Avalonia immediately jumped out as a strong contender. It is truly cross-platform, in the sense that you “ship the platform” along with your executable. This necessarily means that it will increase the size of the final executable, but I can deal with a moderate amount of bloat, as long as the end result is not like the monstrosities built with something like Electron, which need to ship the entirety of Chromium as their runtime, and make the final product into a 200MB behemoth. On this dimension, Avalonia performs relatively well: the final self-contained executable is about 60MB, and actually compresses nicely to a 30MB zip file for distribution.

.NET itself has also made its own strides in being able to bundle your app into a single executable, with a single command:

dotnet publish -c Release -r linux-x64 --sc -p:PublishSingleFile=true

…where the relevant parameters are --sc for “self-contained”, and the self-explanatory PublishSingleFile=true.

In terms of building your user interface, Avalonia seems to be a spiritual successor to WPF, and I’m embarrassed to say that I’ve never actually used WPF, either professionally or personally. It was an entire era of Windows UI development that I’d skipped over entirely. Because of this, I was a bit worried about the learning curve I’d have to endure to jump from Windows Forms directly to Avalonia. But my fears were unfounded: it didn’t take long at all for everything to “click”, because Avalonia encourages and expects you to use good architectural patterns like view models and data bindings, which I basically already had in place.

But here was the most pleasant surprise of all:
In my day-to-day work, I switch between my main workstation that runs Windows, and my MacBook Pro, and I’m able to work on the same projects for Android and the web on both machines. So I wondered how easy it would be to keep developing DiskDigger with Avalonia on my MacBook, instead of always having to develop it on my Windows PC.

I downloaded Rider (the JetBrains IDE for working with .NET) on my MacBook, installed the Avalonia plugin, and opened my Visual Studio solution. And to my amazement, it just worked! The UI designer, the code completion, everything worked flawlessly, dare I say even better than Visual Studio itself. I was able to keep developing the Visual Studio solution, unmodified, on my Mac. At this point I was convinced that this was the right direction to go in.

After plenty of help from the Avalonia documentation, and a little further help from Claude, I proceeded to rebuild one screen after another, until finally I had an MVP of the whole thing, with the whole process taking around four weeks. And at long last, may I present an experimental (but fully functional and complete!) version of DiskDigger, built with Avalonia UI, which can run not only in Windows, but in Linux and macOS!

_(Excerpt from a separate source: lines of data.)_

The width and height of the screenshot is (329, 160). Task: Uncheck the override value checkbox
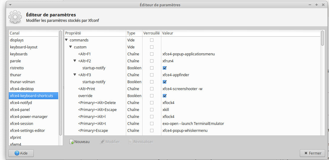(165, 96)
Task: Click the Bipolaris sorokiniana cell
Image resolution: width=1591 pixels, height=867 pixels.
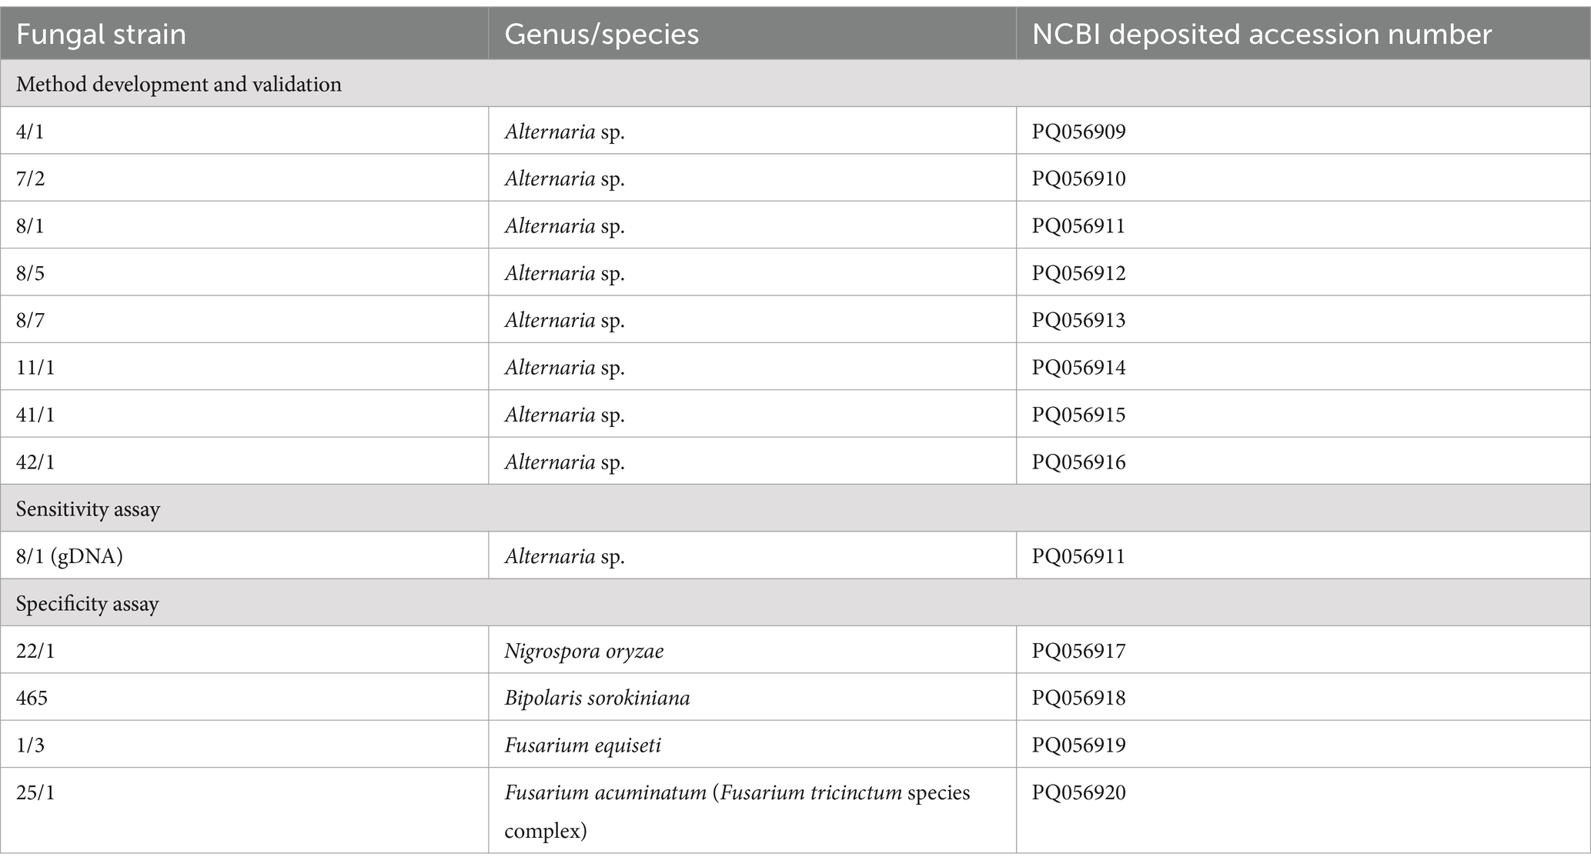Action: pos(752,697)
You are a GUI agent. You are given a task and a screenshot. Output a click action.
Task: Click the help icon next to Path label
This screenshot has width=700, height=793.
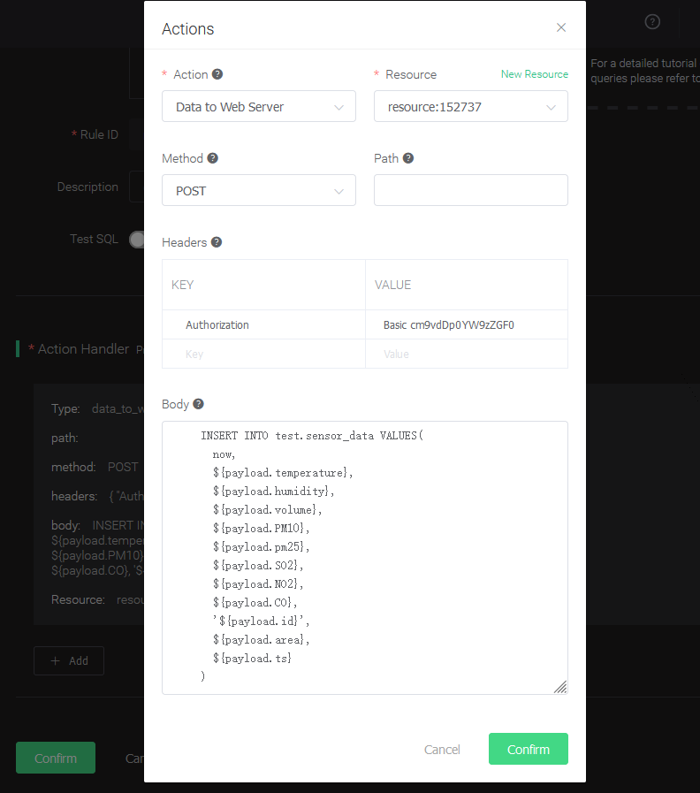(x=408, y=158)
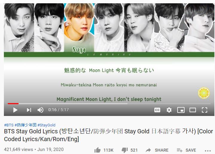The image size is (215, 154).
Task: Click the 0:16 / 5:17 time display
Action: 58,110
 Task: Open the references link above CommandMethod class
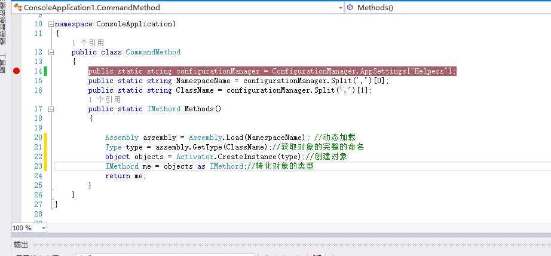(88, 43)
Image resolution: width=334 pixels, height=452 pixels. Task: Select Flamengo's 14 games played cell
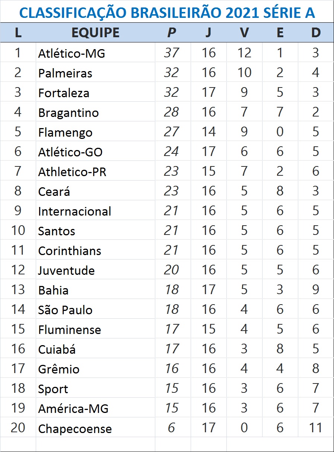point(209,132)
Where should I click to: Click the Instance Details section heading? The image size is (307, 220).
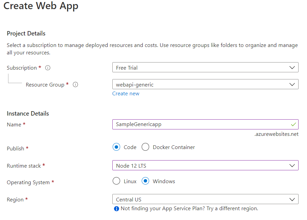28,114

Once again, this is just a Beta version so far, but it is perfectly usable on any platform, and I encourage you to try it and let me know your feedback. For now, I will continue development of this new Avalonia-based edition of DiskDigger in parallel with the existing WinForms-based version, which will still be the “recommended” version for Windows. But in the longer term, I can absolutely envision focusing solely on the Avalonia version, and letting the WinForms version ride into the sunset.